[T]he Jews of Baghdad found themselves caught between Hitler's master plan to dominate Europe and the Arab-Jewish conflict in Palestine. At stake was the oil Hitler needed to succeed.
That day in 1941, on the Jewish festival of Shavuot, the sight of Jews returning from the Baghdad airport to greet the returning Regent Abdul al-Ilah, ruler of Iraq, was all the excuse an Iraqi mob needed to unleash its vengeance.
The attack began at 3 PM, as the Jewish delegation crossed Baghdad's Al Khurr Bridge. Violence quickly spread to the Al Rusafa and Abu Sifyan districts. The frenzied mob murdered Jews openly on the streets. Women were raped and infants were killed as their horrified families looked on. Torture and mutilation followed. Jewish shops were looted and torched. A synagogue was invaded, burned, and its Torahs destroyed in classic Nazi fashion.

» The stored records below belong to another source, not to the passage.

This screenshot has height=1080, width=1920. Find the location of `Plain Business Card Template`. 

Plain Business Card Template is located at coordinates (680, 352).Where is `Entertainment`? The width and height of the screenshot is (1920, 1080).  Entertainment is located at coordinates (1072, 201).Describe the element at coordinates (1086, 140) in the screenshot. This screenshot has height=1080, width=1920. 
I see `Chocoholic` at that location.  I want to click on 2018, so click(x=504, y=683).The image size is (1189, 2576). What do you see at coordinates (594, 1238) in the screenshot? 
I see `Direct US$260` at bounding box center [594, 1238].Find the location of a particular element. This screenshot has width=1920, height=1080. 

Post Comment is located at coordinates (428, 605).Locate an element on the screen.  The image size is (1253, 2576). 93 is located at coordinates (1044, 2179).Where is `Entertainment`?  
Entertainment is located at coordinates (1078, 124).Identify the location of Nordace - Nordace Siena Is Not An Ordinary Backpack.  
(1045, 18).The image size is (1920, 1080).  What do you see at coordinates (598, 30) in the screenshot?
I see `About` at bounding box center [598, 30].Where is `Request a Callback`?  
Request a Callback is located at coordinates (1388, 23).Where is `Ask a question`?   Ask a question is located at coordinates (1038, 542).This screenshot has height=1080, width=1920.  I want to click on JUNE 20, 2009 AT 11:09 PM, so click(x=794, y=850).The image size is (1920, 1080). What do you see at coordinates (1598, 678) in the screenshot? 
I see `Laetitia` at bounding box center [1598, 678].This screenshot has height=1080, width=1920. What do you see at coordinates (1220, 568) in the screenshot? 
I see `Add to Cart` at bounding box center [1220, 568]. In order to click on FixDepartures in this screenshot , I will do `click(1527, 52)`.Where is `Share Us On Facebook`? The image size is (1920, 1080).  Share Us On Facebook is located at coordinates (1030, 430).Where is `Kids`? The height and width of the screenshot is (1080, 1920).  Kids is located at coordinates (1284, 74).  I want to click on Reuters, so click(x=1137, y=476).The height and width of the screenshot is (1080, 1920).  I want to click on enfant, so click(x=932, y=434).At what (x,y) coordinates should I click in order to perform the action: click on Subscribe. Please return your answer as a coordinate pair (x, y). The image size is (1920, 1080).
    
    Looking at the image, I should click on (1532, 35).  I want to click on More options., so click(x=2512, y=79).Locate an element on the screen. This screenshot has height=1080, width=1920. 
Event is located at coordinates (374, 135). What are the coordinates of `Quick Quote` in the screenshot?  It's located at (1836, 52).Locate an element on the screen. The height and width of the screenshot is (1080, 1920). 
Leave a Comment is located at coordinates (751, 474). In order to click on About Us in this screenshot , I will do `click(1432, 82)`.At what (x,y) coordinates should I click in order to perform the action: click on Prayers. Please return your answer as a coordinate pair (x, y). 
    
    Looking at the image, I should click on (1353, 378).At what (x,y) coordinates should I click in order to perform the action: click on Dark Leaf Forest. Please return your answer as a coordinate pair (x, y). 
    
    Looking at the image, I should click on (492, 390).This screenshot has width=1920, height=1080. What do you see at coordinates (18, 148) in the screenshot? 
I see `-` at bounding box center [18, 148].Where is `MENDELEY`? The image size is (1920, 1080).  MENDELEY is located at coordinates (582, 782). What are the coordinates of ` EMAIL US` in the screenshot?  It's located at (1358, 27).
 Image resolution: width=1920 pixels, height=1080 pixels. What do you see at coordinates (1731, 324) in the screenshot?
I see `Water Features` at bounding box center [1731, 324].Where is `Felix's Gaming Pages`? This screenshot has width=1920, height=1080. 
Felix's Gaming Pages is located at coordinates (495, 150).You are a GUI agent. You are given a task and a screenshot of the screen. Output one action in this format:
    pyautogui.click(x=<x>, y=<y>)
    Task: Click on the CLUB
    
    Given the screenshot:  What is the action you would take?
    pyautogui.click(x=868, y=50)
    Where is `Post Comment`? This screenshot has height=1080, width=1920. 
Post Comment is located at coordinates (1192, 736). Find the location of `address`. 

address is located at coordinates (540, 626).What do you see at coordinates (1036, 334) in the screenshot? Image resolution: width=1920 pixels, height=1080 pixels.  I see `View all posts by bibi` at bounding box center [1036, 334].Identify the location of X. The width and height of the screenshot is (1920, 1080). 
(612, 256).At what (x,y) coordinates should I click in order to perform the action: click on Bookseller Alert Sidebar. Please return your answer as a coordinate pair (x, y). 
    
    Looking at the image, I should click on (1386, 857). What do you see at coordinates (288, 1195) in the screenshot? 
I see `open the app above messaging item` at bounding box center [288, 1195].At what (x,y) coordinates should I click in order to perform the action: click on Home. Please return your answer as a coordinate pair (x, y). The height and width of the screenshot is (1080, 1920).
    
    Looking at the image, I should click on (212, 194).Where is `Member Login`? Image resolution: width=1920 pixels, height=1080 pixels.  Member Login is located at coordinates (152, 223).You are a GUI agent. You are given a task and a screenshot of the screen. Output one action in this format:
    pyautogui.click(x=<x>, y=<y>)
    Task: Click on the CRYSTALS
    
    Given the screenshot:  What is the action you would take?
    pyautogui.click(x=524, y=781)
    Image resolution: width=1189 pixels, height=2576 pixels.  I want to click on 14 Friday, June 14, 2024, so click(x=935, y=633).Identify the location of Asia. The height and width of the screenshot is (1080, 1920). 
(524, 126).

It was the beginning of the end. From that moment, Iraq's approximate 125,000 Jews would be systematically targeted for violence, persecution, commercial boycott, confiscation and eventually, in 1951, complete expulsion.
For 2,600 years, the Jews of Iraq had dwelled successfully in the land of Babylon, achieving as much acceptance and financial success as any non-Muslim group could in an Islamic society that despised infidels. In 1941, Iraqi Jews were well entrenched at all levels of farming, banking, commerce and the government bureaucracy.